Proposta do exercício
Reproduza sem alterações o trecho do texto sobre a bacia do rio Pardo que vai de "No município de" até "interessada dos participantes.".

Trecho fornecido
Unesp lidera movimento pela conservação da Bacia do rio Pardo

Há dez anos, Edson Piroli tem estudado aumento da demanda por recursos hídricos na região, ocasionada por crescimento da atividade industrial, da agricultura e da geração de energia elétrica. Diante de atual cenário de queda no volume dos rios, universidade está buscando engajar população e gestores para estabelecer parâmetros para uso racional e compartilhado da bacia.

Em 2013, o engenheiro florestal Edson Piroli foi convidado a integrar uma reunião do Conselho Municipal de Defesa de Meio Ambiente (Condema) da cidade de Ourinhos, onde leciona no câmpus experimental da Unesp. Durante  sua fala, ele procurou alertar as autoridades locais para a importância de um trabalho de gestão hídrica para a região da bacia do Rio Pardo, que banha Ourinhos e outros municípios vizinhos. A participação do engenheiro na reunião despertou pouco interesse, e “sequer foi incluída na ata” , lembra ele. Quase dez anos depois, no início de 2022, Piroli esteve no centro de um encontro sobre o mesmo tema, também em Ourinhos. Desta vez, vieram para ouvi-lo, com toda atenção, mais de 80 participantes, entre secretários municipais, representantes das prefeituras cortadas pelo rio, deputados estaduais, membros do Ministério Público, pesquisadores e munícipes interessados no assunto.

Para o docente, que é especialista em gestão de recursos hídricos e uma das referências nos estudos sobre a bacia hidrográfica do Rio Pardo, o crescimento no número de participantes e a diferença de atitude, observados entre os dois eventos, mostram que houve uma “tomada de consciência”, por parte dos gestores e habitantes da região. Esta guinada, porém, não foi motivada pelos conselhos dos especialistas, e sim pelo aguilhão dos problemas que, ao longo desta década, têm afetado a população.

No município de Ourinhos, o ponto crítico ocorreu em novembro do ano passado. Na ocasião, o volume do rio, que antes atingia um metro de altura, estava reduzido a apenas alguns centímetros. Tamanho encolhimento tornava mais difícil o processo de captação, e naquele momento a cidade conviveu com a possibilidade bem concreta de uma suspensão do abastecimento de água por pura escassez.

Aproveitando-se do impacto que a crise imprimiu sobre a comunidade, Piroli agendou para fevereiro deste ano um encontro para entender o atual estado da bacia e discutir soluções para um uso racional e sustentável dos recursos hídricos. Explica-se assim o alto comparecimento e a atitude interessada dos participantes.

O Pardo é um dos rios mais limpos do estado de São Paulo. Ele nasce no Oeste do estado, perto do município de Pardinho, e percorre 264 km até desaguar no Paranapanema, que marca a divisa com o Paraná. A área de sua bacia, que se divide em 476 microbacias, se estende por 4.801. 095 km2 , e alcança 20 municípios. Sua água, após ser captada e tratada, abastece as populações de Pardinho, Botucatu, Itatinga, Avaré, Santa Cruz do Rio Pardo e Ourinhos. Piroli acumula mais de dez anos à frente de projetos de pesquisa voltados à bacia. Essa produção sistemática têm contribuído para melhorar o entendimento sobre o consumo hídrico das cidades da área. Igualmente importante são os estudos que procuram dimensionar os efeitos ocasionados pela recente construção de pequenas centrais hidrelétricas e pelas mudanças no uso da terra, fomentadas pela expansão agrícola. A própria tese de livre-docência do professor discutiu a aplicação de técnicas de geoprocessamento no estudo do uso da terra na bacia do rio Pardo.

Informações apresentadas
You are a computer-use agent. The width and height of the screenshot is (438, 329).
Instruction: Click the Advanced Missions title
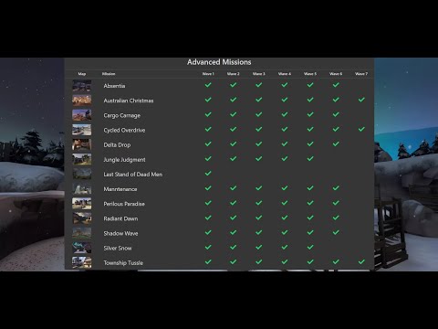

Resposta ao problema
No município de Ourinhos, o ponto crítico ocorreu em novembro do ano passado. Na ocasião, o volume do rio, que antes atingia um metro de altura, estava reduzido a apenas alguns centímetros. Tamanho encolhimento tornava mais difícil o processo de captação, e naquele momento a cidade conviveu com a possibilidade bem concreta de uma suspensão do abastecimento de água por pura escassez.

Aproveitando-se do impacto que a crise imprimiu sobre a comunidade, Piroli agendou para fevereiro deste ano um encontro para entender o atual estado da bacia e discutir soluções para um uso racional e sustentável dos recursos hídricos. Explica-se assim o alto comparecimento e a atitude interessada dos participantes.